No entanto, alertou que o continente continua a enfrentar "graves desafios", como "o aumento das doenças não transmissíveis e dos transtornos de saúde mental, as epidemias e pandemias, os efeitos da mudança climática e da poluição na saúde, a insegurança, o deslocamento, a resistência aos antimicrobianos, a falta de pessoal de saúde e o acesso desigual aos serviços e produtos de saúde".
"Todos estes desafios tornaram-se mais difíceis devido aos cortes súbitos no financiamento internacional para a saúde", disse Tedros, referindo que a ajuda oficial ao desenvolvimento caiu "cerca de 40%", segundo indicadores de 2025.
O diretor-geral da OMS afirmou que muitos líderes africanos entenderam esta crise como "uma oportunidade para deixar para trás a era da dependência e tornar realidade o sonho há muito esperado da soberania sanitária africana".
"A fonte mais eficiente e equitativa de financiamento em saúde é o orçamento nacional", afirmou, ao defender novos rendimentos através de impostos sobre o tabaco, o álcool e as bebidas açucaradas.
Segundo Tedros, "ampliar a produção nacional e regional de medicamentos, vacinas e diagnósticos é essencial, não apenas para a segurança sanitária, mas também para o emprego, a inovação e o crescimento económico".
"Em última análise, a saúde não é um custo que deve ser contido. É um investimento que devemos cuidar nas pessoas, na estabilidade e na África que todos queremos. Uma África mais saudável, mais segura e mais justa", assegurou.

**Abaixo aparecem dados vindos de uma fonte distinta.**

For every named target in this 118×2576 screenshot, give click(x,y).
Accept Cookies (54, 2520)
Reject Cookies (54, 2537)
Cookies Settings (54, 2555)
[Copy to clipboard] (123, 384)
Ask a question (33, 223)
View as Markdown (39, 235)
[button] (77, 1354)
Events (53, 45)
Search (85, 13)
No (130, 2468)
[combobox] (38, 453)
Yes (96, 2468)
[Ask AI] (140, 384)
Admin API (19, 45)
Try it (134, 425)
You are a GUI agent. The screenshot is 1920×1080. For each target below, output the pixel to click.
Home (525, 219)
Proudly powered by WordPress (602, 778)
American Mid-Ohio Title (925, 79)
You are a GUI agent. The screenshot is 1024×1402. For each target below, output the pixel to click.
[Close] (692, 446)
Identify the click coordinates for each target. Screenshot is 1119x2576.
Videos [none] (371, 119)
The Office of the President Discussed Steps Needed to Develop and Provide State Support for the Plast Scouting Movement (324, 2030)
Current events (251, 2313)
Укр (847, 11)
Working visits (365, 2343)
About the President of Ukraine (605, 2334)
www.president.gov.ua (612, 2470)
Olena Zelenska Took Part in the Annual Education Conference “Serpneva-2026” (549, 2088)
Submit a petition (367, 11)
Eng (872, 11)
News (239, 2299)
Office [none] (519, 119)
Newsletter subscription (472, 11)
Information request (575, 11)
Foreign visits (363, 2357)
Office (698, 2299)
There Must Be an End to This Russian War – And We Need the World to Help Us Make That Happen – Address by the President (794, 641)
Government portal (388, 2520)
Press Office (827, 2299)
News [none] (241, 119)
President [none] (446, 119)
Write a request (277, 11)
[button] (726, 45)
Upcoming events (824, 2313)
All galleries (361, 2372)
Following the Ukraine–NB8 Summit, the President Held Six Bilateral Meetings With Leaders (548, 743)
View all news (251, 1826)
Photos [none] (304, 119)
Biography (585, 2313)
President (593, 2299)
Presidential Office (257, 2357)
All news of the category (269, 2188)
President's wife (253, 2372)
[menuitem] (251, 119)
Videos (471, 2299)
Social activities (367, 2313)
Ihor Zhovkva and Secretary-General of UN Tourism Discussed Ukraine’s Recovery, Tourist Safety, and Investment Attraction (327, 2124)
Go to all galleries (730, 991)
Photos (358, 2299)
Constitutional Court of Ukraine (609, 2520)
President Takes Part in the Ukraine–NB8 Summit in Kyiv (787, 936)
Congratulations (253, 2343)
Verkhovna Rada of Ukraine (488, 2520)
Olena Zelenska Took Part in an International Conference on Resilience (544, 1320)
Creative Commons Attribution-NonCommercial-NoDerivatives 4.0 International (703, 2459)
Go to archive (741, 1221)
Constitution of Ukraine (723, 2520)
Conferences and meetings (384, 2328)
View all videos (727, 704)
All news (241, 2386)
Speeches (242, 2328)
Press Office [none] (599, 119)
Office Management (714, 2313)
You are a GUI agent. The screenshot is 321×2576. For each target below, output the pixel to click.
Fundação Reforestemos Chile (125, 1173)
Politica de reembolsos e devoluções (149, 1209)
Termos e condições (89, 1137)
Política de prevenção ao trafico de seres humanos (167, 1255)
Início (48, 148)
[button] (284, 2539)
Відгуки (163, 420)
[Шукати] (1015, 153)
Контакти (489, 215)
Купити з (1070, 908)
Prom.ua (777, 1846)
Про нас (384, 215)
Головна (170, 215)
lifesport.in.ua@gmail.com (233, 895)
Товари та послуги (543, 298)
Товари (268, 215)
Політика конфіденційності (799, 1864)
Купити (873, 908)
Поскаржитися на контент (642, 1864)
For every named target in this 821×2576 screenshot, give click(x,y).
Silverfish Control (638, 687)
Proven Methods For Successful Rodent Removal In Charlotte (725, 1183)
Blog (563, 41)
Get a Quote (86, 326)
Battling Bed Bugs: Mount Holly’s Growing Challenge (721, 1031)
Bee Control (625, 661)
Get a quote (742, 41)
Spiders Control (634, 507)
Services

Como exemplo dessas necessidades, mencionou a atual epidemia do vírus Ébola no leste da República Democrática do Congo (RDCongo), cuja deteção e resposta foram fortemente impactadas pelos cortes, segundo denunciado por especialistas e organizações.
"Esta epidemia de Ébola é um lembrete de que uma ameaça para um país é uma ameaça para todos, e que sistemas resilientes e autossuficientes e a solidariedade regional são a nossa melhor proteção", concluiu Tedros.
A quinta reunião do Comité Diretivo Ministerial Regional dos CDC de África para a África Austral realiza-se num contexto marcado pelos drásticos cortes de ajuda internacional impostos pelos Estados Unidos e vários países europeus desde o ano passado, que colocaram em risco a saúde e a vida de milhões de pessoas em todo o mundo, especialmente em África.